● **Task item**:
Once the line with "OSHA standard 1910 (32, 1386)" is found in the data, output it and each following line exactly, up to and including the line with "[Cart] (1548, 155)", and nothing before or after.

---------- Excerpted records ----------

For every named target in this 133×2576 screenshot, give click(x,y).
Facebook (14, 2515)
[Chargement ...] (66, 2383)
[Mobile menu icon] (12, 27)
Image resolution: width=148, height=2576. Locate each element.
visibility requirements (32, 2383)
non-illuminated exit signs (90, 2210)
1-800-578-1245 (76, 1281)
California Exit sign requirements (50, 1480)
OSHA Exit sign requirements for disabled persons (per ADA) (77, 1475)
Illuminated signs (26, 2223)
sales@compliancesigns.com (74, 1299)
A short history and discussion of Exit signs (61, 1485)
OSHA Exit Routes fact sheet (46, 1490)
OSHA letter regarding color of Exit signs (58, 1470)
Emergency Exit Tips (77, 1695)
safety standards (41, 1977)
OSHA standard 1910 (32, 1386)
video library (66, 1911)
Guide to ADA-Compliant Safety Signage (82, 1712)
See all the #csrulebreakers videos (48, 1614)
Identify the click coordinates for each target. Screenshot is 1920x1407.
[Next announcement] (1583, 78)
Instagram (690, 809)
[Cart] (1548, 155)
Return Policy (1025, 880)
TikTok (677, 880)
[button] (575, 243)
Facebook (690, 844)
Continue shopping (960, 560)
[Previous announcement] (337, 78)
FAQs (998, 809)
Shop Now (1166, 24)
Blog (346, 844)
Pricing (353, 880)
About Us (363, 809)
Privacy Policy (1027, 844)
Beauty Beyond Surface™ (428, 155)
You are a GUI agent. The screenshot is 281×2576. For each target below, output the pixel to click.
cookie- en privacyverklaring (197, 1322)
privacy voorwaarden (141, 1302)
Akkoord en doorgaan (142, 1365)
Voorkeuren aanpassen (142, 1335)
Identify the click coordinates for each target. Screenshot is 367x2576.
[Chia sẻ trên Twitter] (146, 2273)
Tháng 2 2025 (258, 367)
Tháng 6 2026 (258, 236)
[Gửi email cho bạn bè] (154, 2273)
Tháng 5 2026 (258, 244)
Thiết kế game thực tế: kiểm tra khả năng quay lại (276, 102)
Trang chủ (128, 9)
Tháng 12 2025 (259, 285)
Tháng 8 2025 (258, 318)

----------

● **Answer for the task**:
OSHA standard 1910 (32, 1386)
video library (66, 1911)
Guide to ADA-Compliant Safety Signage (82, 1712)
See all the #csrulebreakers videos (48, 1614)
Identify the click coordinates for each target. Screenshot is 1920x1407.
[Next announcement] (1583, 78)
Instagram (690, 809)
[Cart] (1548, 155)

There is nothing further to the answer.